Gaslight tales of rooftop escapes, men and women snatched in broad daylight, patients shut in coffins, a fanatical cult known as the Abode of Love…

The nineteenth century saw repeated panics about sane individuals being locked away in lunatic asylums. With the rise of the 'mad-doctor' profession, English liberty seemed to be threatened by a new generation of medical men willing to incarcerate difficult family members in return for the high fees paid by an unscrupulous spouse or friend.

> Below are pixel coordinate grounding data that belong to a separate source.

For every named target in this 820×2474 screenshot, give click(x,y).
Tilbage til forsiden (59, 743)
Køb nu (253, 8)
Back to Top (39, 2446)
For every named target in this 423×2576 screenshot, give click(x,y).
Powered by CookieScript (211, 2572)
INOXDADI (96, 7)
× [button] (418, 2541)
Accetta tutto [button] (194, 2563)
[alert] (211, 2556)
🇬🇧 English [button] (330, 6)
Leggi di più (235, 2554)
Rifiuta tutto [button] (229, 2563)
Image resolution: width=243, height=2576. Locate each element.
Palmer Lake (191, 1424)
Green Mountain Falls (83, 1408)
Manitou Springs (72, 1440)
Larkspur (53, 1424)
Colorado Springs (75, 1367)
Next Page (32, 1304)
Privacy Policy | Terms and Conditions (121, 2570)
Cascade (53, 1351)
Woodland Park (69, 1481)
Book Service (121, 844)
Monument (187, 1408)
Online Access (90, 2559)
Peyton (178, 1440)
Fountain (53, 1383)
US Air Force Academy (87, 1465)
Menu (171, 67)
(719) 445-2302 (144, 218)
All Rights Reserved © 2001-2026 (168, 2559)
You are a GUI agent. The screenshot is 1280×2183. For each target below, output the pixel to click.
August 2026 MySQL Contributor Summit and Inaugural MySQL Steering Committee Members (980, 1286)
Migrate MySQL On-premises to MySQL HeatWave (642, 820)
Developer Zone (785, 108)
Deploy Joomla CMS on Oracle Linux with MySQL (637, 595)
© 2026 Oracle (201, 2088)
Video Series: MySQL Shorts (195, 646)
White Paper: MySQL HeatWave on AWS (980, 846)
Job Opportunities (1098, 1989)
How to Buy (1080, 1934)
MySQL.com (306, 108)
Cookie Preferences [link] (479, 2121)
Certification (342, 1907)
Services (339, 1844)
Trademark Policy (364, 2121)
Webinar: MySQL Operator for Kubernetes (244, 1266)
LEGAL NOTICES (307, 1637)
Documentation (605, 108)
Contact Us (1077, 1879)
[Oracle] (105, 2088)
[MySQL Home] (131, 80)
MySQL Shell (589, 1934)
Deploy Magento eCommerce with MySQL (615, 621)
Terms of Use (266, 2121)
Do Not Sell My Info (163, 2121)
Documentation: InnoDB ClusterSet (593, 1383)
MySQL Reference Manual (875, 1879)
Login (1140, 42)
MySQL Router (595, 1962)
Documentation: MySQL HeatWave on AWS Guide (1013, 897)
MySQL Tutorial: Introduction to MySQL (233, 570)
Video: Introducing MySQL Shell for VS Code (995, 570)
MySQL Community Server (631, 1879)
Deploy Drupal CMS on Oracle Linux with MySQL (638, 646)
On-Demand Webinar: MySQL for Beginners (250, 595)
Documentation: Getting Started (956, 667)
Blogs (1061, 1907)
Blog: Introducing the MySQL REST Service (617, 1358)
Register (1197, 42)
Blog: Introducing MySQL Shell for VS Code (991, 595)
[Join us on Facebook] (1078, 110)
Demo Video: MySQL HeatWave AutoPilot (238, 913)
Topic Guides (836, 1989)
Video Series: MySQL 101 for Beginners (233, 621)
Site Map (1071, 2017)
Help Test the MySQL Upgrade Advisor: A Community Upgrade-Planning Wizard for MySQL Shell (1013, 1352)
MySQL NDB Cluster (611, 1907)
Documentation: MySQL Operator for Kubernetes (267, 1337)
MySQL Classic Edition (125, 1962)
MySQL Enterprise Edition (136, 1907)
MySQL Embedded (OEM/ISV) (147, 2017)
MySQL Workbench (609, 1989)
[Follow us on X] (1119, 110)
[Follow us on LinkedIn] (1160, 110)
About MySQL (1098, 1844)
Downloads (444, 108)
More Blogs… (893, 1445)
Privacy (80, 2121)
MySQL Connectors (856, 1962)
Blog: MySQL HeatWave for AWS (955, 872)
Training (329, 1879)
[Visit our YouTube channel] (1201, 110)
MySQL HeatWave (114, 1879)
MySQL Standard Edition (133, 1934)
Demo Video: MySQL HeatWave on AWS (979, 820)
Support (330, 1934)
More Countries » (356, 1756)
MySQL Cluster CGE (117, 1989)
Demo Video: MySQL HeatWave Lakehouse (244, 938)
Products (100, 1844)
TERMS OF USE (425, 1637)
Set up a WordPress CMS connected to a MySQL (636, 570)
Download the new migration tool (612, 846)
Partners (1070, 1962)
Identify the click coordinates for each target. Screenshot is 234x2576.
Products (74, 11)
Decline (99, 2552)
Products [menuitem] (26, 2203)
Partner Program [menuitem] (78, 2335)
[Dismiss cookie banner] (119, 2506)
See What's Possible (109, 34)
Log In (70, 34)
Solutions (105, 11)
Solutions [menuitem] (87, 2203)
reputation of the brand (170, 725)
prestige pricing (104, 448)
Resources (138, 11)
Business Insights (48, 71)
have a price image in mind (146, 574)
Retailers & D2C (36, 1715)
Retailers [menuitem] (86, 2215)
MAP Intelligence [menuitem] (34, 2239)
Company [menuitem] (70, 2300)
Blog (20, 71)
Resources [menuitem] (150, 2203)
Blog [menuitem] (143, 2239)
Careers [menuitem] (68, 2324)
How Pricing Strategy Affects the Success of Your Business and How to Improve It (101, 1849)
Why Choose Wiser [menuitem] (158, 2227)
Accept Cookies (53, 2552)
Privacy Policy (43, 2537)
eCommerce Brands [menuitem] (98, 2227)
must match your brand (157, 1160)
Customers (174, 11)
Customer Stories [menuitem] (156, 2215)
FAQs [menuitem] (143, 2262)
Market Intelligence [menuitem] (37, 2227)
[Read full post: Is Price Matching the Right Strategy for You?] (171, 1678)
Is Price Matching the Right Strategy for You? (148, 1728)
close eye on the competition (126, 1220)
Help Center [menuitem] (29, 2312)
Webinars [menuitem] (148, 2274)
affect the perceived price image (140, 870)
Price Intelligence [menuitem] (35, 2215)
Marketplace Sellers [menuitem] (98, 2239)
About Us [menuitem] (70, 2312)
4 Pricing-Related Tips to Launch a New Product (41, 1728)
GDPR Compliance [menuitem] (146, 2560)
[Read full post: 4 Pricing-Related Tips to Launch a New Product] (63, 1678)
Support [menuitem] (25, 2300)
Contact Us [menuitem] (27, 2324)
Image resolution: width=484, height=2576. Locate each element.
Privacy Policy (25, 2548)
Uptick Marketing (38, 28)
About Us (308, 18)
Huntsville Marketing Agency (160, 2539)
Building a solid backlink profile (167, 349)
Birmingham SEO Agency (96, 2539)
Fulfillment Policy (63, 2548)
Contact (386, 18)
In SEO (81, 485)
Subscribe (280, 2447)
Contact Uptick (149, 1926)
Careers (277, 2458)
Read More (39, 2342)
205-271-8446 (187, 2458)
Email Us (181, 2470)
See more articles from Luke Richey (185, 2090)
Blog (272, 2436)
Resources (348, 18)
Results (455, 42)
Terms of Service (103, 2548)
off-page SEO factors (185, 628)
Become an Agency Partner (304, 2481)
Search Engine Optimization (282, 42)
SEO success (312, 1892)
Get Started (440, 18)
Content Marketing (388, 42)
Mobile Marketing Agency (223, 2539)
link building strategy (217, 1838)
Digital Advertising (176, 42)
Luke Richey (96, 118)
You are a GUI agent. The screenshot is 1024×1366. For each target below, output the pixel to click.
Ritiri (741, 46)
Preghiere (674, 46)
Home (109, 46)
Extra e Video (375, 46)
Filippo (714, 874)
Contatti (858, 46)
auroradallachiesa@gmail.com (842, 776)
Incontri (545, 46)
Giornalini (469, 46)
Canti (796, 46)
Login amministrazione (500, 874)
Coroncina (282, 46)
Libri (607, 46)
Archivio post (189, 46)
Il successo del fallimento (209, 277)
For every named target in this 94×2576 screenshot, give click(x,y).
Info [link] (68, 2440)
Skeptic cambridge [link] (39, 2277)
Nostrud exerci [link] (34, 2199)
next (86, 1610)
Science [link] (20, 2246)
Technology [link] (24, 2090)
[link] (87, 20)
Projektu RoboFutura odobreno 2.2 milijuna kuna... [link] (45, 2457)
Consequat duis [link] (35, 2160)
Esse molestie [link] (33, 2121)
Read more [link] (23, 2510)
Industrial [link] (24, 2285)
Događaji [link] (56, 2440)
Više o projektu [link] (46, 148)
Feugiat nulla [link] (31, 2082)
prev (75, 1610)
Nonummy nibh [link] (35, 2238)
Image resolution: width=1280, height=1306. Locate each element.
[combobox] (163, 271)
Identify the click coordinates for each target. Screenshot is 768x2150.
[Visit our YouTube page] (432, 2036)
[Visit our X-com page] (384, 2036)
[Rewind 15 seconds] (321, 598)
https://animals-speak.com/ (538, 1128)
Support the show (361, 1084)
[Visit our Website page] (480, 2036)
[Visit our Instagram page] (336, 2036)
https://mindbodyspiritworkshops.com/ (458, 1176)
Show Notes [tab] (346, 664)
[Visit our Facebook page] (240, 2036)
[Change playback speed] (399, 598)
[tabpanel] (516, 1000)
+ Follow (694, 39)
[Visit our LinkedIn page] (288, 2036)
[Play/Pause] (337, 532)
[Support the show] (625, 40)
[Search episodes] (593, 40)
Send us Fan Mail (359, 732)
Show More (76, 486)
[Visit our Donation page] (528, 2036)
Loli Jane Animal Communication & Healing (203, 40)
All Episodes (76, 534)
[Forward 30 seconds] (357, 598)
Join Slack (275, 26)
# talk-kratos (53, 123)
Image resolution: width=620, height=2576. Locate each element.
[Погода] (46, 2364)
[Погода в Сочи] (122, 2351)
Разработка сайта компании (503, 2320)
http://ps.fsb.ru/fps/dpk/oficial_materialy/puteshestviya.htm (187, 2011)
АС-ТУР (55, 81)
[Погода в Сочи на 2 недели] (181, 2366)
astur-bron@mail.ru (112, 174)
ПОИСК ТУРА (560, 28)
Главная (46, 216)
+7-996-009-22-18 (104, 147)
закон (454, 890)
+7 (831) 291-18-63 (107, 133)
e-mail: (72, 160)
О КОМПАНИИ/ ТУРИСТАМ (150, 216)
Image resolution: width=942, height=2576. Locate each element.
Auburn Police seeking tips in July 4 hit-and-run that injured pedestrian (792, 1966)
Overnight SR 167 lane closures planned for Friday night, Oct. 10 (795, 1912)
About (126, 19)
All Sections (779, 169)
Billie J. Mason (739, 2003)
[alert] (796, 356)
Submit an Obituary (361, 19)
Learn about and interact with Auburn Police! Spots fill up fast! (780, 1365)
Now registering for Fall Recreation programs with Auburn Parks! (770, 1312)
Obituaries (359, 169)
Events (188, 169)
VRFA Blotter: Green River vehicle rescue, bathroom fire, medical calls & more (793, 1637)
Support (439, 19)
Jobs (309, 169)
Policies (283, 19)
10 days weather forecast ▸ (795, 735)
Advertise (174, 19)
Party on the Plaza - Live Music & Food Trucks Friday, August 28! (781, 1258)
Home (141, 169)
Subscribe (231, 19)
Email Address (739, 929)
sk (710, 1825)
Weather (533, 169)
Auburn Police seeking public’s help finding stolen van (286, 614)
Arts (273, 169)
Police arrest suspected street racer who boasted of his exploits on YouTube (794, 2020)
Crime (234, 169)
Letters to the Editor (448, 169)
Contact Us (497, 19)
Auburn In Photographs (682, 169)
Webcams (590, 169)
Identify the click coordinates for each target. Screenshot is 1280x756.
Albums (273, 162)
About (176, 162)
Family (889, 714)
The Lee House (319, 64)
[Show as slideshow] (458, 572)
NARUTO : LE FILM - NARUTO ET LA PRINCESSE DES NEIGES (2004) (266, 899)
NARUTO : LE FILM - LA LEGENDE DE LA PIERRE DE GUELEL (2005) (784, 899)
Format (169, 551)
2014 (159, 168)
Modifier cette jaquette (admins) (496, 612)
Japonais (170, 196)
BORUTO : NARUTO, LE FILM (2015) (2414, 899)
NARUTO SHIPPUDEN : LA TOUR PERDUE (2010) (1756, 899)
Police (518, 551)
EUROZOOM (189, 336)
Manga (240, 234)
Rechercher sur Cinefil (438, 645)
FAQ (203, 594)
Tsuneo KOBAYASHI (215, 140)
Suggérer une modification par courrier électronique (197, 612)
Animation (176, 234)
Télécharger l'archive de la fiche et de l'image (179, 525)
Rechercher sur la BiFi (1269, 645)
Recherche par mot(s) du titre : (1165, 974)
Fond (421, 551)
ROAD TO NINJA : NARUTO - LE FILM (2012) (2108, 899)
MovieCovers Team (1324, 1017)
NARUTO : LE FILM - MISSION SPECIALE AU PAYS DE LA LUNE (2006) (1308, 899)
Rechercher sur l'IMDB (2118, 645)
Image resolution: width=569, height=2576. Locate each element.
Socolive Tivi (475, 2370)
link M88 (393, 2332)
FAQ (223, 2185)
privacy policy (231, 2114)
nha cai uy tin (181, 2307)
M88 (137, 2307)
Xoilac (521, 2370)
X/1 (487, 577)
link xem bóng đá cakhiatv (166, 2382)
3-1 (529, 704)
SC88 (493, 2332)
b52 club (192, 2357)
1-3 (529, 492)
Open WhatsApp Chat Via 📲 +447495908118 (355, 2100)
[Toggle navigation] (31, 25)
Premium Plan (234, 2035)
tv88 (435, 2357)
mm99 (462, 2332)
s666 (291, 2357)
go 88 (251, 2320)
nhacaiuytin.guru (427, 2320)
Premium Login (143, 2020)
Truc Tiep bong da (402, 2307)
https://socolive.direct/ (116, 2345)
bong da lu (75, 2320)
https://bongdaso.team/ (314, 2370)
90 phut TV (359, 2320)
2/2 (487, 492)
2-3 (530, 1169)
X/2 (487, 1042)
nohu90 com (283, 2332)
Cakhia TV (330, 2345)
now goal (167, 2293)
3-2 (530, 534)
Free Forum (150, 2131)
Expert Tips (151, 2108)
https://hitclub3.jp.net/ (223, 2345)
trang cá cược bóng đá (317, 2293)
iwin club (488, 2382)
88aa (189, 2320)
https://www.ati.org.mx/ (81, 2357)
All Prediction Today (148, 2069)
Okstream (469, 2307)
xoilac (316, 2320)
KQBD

And contrary to popular modern belief, the madwoman in the attic was at least as likely to have been a madman.

Among the victims were the beautiful and charismatic Rosina, wife of the novelist Edward Bulwer-Lytton; Edward Davies, victim of a mother's greed; Louisa Lowe, who paid for her religious fervour; and John Perceval, who, despite the best efforts of the abusive asylum attendants, cured himself.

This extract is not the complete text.